EXERCISE REQUIREMENTS
Each line that holds the word "named" counts once; give the total for the records below and nothing else.

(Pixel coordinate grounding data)

- - - -

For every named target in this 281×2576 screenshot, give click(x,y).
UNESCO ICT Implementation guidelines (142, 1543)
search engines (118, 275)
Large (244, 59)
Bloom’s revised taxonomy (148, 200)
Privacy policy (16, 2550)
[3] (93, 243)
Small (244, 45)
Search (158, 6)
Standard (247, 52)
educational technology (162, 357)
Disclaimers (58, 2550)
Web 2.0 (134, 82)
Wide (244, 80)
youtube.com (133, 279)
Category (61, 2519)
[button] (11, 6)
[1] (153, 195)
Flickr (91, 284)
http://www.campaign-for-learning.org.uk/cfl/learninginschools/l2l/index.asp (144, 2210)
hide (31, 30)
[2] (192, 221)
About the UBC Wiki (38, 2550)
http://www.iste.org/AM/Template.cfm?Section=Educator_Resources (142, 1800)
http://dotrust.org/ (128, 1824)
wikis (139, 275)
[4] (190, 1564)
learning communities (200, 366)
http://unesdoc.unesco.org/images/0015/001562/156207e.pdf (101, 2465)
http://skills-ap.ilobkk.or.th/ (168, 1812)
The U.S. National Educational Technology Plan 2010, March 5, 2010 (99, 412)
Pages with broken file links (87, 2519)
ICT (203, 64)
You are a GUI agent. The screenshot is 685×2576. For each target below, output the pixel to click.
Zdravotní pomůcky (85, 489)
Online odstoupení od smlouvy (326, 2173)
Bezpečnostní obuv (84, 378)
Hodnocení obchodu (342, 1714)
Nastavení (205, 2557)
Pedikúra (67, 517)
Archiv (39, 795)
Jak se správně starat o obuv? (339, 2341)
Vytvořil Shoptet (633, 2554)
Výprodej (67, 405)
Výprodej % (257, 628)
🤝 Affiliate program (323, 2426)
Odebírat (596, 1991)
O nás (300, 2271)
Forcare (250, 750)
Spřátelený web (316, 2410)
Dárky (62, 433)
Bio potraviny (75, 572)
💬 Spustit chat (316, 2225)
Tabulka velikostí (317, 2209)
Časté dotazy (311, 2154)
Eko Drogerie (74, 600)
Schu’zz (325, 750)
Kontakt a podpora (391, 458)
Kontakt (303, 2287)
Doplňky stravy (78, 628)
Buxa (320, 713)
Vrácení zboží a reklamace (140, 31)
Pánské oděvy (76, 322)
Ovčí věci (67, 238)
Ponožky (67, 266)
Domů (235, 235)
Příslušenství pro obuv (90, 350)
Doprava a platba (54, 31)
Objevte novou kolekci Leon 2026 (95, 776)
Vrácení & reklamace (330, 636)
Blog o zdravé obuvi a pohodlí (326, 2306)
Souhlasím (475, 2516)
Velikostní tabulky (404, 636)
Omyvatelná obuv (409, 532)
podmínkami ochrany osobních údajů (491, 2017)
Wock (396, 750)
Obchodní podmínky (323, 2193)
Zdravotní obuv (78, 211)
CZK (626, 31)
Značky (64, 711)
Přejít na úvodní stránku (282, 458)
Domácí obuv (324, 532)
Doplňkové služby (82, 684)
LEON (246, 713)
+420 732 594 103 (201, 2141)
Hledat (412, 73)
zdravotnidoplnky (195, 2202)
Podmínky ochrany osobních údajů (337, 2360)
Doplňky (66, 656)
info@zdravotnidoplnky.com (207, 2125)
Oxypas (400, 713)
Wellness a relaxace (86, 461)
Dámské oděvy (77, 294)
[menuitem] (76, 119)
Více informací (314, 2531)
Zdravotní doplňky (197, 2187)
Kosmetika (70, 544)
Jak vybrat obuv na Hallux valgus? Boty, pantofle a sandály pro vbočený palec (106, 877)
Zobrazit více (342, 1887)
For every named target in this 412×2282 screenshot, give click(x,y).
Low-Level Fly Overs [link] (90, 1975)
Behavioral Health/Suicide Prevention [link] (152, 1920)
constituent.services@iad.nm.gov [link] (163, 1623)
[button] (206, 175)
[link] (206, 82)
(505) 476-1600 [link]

- - - -

OUTPUT BELOW
2